3. The brief facts of the case are as under:
The applicant has filed an application under the
provisions of the Workmen's Compensation Act, 1923 (now
amended as Employees' Compensation Act, 1923) claiming
compensation of Rs.3,50,000/- for the injuries sustained by her
in the accident that occurred during the course of her
employment as labourer under opposite party No.1 on tipper
bearing No. APO 5708. On 27.6.2008 she was engaged as
labourer for loading and unloading purpose and after unloading
rock pieces in the said tipper and as per the instructions of her 2 MGP,J CMA_398_2011
employer, she along with other labourers, was proceeding on the
said tipper from Kokapetgutta to Narsingi village and at about
5-00 p.m., when the tipper reached Sabithanagar bus stop, the
tipper was turned turtle due to the rash and negligent driving of
the driver. As a result, she sustained fractures on her both
hands and other serious injuries all over the body and
immediately she was shifted to Osmania General Hospital,
Hyderabad, and later she took treatment at private hospitals.

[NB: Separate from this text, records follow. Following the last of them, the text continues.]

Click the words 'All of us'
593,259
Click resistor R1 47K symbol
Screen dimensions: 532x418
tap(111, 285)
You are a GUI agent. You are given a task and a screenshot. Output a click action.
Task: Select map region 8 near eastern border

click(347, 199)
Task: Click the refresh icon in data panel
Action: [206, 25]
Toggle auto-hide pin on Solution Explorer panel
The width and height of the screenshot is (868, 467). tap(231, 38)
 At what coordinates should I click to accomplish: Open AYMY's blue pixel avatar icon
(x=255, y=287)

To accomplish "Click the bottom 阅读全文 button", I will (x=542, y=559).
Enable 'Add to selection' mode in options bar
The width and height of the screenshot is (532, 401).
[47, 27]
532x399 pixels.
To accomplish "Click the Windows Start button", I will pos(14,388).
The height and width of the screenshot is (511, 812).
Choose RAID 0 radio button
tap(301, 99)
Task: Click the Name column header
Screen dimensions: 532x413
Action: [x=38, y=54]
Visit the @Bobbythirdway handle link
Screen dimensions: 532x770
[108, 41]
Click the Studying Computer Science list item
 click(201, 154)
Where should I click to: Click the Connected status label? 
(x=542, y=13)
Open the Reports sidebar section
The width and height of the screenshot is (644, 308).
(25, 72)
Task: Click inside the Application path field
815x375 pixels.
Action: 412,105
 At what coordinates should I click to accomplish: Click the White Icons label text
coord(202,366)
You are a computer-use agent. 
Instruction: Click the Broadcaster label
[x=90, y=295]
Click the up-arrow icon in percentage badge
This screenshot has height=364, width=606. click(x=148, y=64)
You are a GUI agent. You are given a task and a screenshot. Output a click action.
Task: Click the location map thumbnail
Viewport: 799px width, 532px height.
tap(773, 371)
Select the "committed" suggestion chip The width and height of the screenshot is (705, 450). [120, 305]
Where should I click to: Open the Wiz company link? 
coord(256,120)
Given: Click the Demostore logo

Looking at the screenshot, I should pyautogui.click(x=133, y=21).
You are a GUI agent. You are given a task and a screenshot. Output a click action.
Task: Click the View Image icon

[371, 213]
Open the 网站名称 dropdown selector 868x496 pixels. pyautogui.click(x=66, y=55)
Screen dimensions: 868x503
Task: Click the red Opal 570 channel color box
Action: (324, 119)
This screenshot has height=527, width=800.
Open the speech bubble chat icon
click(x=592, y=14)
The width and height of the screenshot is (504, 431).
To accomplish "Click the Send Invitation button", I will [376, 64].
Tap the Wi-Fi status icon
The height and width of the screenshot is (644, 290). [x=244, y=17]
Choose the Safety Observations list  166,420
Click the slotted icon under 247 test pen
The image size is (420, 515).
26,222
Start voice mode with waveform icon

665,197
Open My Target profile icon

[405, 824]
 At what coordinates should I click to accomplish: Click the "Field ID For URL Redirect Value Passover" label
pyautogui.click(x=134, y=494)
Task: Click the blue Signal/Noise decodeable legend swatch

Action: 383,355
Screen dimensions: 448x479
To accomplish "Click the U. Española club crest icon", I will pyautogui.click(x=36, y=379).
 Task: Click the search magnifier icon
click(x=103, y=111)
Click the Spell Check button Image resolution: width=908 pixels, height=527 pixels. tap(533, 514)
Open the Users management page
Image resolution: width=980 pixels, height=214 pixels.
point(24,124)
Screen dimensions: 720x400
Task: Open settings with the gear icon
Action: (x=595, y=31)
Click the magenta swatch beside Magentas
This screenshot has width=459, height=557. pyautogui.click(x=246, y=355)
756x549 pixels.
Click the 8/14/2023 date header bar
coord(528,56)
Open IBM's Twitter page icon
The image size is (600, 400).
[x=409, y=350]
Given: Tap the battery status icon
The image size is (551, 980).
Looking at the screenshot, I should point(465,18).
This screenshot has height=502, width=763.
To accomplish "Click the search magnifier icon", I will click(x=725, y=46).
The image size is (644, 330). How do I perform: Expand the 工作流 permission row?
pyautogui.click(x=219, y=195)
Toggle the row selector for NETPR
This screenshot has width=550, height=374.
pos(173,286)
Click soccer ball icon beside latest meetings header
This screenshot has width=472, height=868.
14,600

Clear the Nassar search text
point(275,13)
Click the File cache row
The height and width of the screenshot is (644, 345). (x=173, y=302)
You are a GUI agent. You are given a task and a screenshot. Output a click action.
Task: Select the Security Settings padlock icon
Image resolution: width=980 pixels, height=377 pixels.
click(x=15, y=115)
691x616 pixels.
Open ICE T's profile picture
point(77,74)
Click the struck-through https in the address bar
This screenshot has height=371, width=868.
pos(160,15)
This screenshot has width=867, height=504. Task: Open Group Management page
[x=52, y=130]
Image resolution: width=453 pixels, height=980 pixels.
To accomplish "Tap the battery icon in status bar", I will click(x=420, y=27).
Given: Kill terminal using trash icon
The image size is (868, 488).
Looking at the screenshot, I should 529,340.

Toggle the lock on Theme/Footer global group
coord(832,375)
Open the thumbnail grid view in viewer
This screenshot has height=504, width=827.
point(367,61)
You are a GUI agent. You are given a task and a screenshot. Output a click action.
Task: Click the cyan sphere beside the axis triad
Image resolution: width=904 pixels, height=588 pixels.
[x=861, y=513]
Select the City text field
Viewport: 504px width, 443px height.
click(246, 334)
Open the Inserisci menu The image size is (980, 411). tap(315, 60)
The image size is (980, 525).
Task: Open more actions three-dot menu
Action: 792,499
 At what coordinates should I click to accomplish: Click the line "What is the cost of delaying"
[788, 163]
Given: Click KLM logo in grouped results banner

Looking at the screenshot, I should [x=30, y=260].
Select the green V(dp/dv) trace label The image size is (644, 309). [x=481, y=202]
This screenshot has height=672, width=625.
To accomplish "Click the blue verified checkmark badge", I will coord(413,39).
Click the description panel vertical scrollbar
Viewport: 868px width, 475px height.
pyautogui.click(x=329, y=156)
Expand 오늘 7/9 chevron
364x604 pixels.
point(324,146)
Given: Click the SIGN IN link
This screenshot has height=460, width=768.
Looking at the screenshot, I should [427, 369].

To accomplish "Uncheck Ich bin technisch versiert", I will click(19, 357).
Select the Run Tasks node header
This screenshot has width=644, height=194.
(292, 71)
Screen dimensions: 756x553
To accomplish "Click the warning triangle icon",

Thus, the applicant has sustained injuries during the course
and out of her employment with the opposite party No.1. Based
on the complaint, the Police, Narsingi P.S. registered a case in
crime No.176 of 2008. According to the applicant, she was
aged about 35 years and used to get Rs.3,500/- per month as
her wages. Thus the opposite party Nos.1 and 2, who are owner
and insurer of the tipper bearing No. APO 5708, are jointly and
severally liable to pay compensation. Hence the claim.
4. Opposite party No.1, owner of the tipper received notice,
engaged Mr.G.Sudhakar Reddy, Advocate, who filed vakalath
but did not file any counter. Opposite party No.2 - Insurance
Company filed counter denying the employment of the applicant
as a labourer on tipper under opposite party No.1 including the
manner of accident, age and wages of the applicant and also 3 MGP,J CMA_398_2011
denied the coverage of risk of the applicant under the policy. It
is further contended that as per the police records, the
applicant was travelling as a gratuitous passenger in the vehicle
for purchasing household articles at Narsingi village, and as
such, opposite party No.2 is not liable to pay compensation to
the applicant. The compensation claimed by the applicant is
excessive and exorbitant. Hence prayed to dismiss the
application.
5. Before the learned Commissioner, on behalf of the
applicants, AWs.1 and 2 were examined and got marked Exs.A1
to A6. On behalf of opposite party No.1 none were examined
and no document was marked. On behalf of opposite party
No.2, RW.1 was examined and Exs.B1 to B3 were marked.
6. The learned Commissioner after considering the evidence
on record, both oral and documentary, has awarded
Rs.2,57,151/- towards compensation, Rs.38,572/- towards
interest, Rs.514/- towards stamp fee and Rs.500/- towards
Advocate fee. Thus in all the learned Commissioner has
awarded the compensation of Rs.2,96,737/-.
4 MGP,J
CMA_398_2011
7. Aggrieved by the compensation awarded by the
Commissioner, the opposite party No.2 - Insurance Company
has filed the present appeal to set aside the impugned order.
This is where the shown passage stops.